Non-Native American Indian College Fund staffer Dina Horwedel, Public Education Director, shares why she is passionate about the Fund’s mission.
In Italy there is saying, la dolce vita, which means “the sweet life.” For Italians this means food, friendship, laughter, and love. But in 1900, my Italian great-grandfather, who was 19 years old, stepped on board the Stella Bruz and headed for America in search of the sweet life that had eluded him in Calabria, Italy, which had been his home for his 19 years.
Growing up in poverty, my great-grandfather had never attended school, never learned to read or write in his own language, and labored as a “dirt farmer” in the parched soil of southern Italy. With no future in sight, he set out for America for a better life for himself and his family.
My grandfather migrated west to Ohio after passing through Ellis Island, and settled in Ohio, where he met another Italian, married, and raised a family through the Great Depression.
Although he had a job working as a laborer on the railroad, things were tight with seven children.
Although he never learned to read or write, my grandfather was wise. He used to tell me as a little girl, “Go to school, don’t be a dumba-bell like me!” And so, I did. While in school I learned that I loved telling stories, just like my great-grandpa, but with the gift of an education, I could write those stories down on paper. From an early age I started writing stories, newspaper articles, and books. When I was in third grade a teacher asked me what I wanted to be when I grew up. I responded, “an author.”
I graduated from high school and became the first person in my family to earn a college degree, and then first person to go on and graduate from law school. To this day I earn my living through my writing. My husband, in a nod to my ancestry and my passion for storytelling, gave me a handcrafted pen from Florence, called La Dolce Vita. Because of my grandfather’s sacrifice in coming to America, I am able to have the sweet life. I often joke that I am “living la dolce vita in the land of Velveeta.”
To my great-grandfather, America was a land of promise and opportunity. He passed on six months shy of 100 years old in 1987. I think my grandfather would have been surprised if not shocked to learn that for the original Americans, America was not a place of opportunity.
Many American Indians live in poverty. According to U.S. Census Bureau figures, nearly 26% percent of all American Indians and Alaska Natives live below the poverty line, contrasted with a national poverty rate of 12.4%. The gap is even larger for people living on reservations with limited economic opportunities, with 51% of the population living below the poverty line. And even though the nation’s poverty rate dropped from 11.8% in 1999 to 11.3 % in 2000 (the lowest in 21 years), American Indian’s and Alaska Native’s poverty rate did not drop.

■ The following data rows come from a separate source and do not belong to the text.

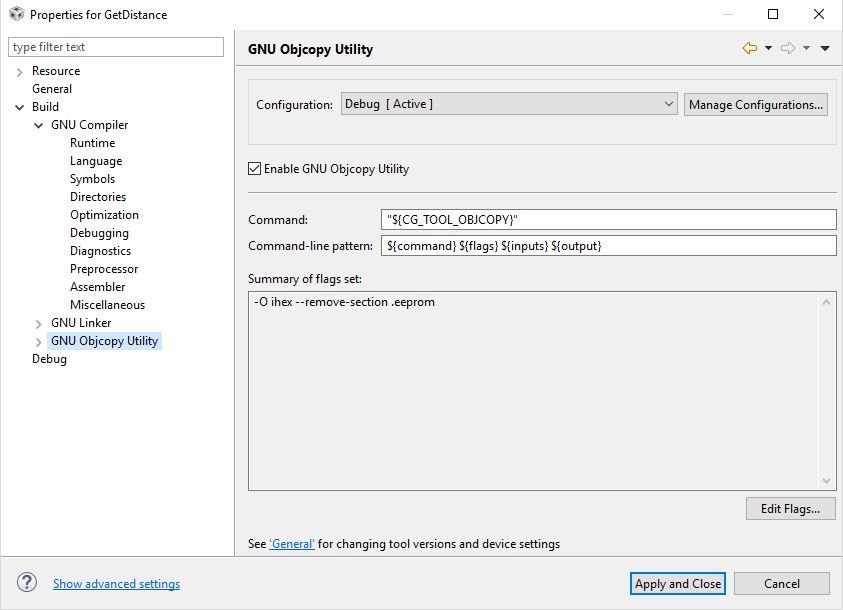Select Optimization in the settings tree
This screenshot has width=843, height=610.
[x=104, y=215]

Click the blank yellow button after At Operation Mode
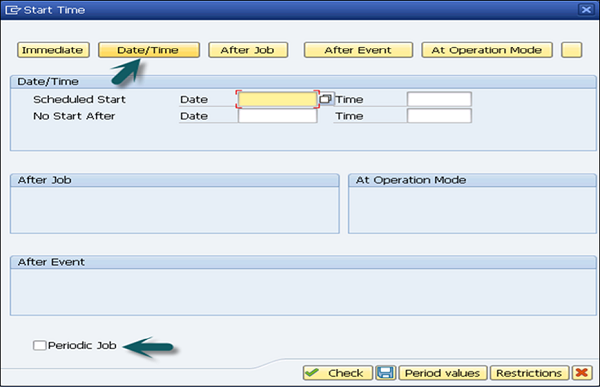pyautogui.click(x=571, y=50)
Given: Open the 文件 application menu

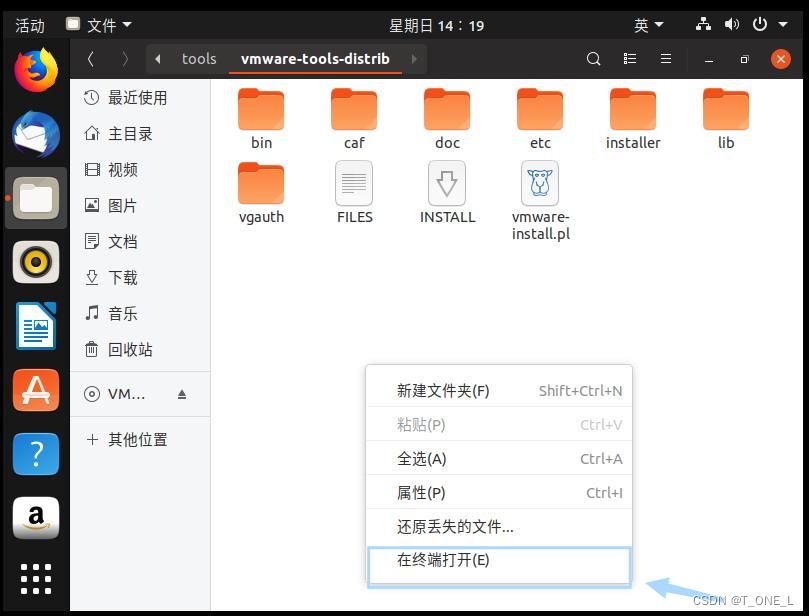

In addition, the educational opportunities my great-grandfather my great-grandfather urged me to take advantage of are scarce amongst American Indian populations. In 2000, the proportion of people aged 25 and over who had completed high school or more education comprised 11 percent of the American Indian and Alaska Native population.
It isn’t just my great-grandfather that would have been shocked: it wasn’t until law school, when I was studying Indian law, when I learned about the political, social, health, economic, and educational inequities that American Indians have endured for centuries. I think about how lucky I am to have had a wise great-grandfather that wanted a better life for me, and I know the grandmothers and grandfathers of American Indians want and wanted the same, but the circumstances were much different.
That is why I am proud to work for the American Indian College Fund. I am not American Indian, although I am native in that I was born in this country because of my great-grandfather. My personal mission is to have my work help American Indians get a piece of la dolce vita—the sweet life—that education brings and that every person deserves, so that they, too can share and preserve their stories.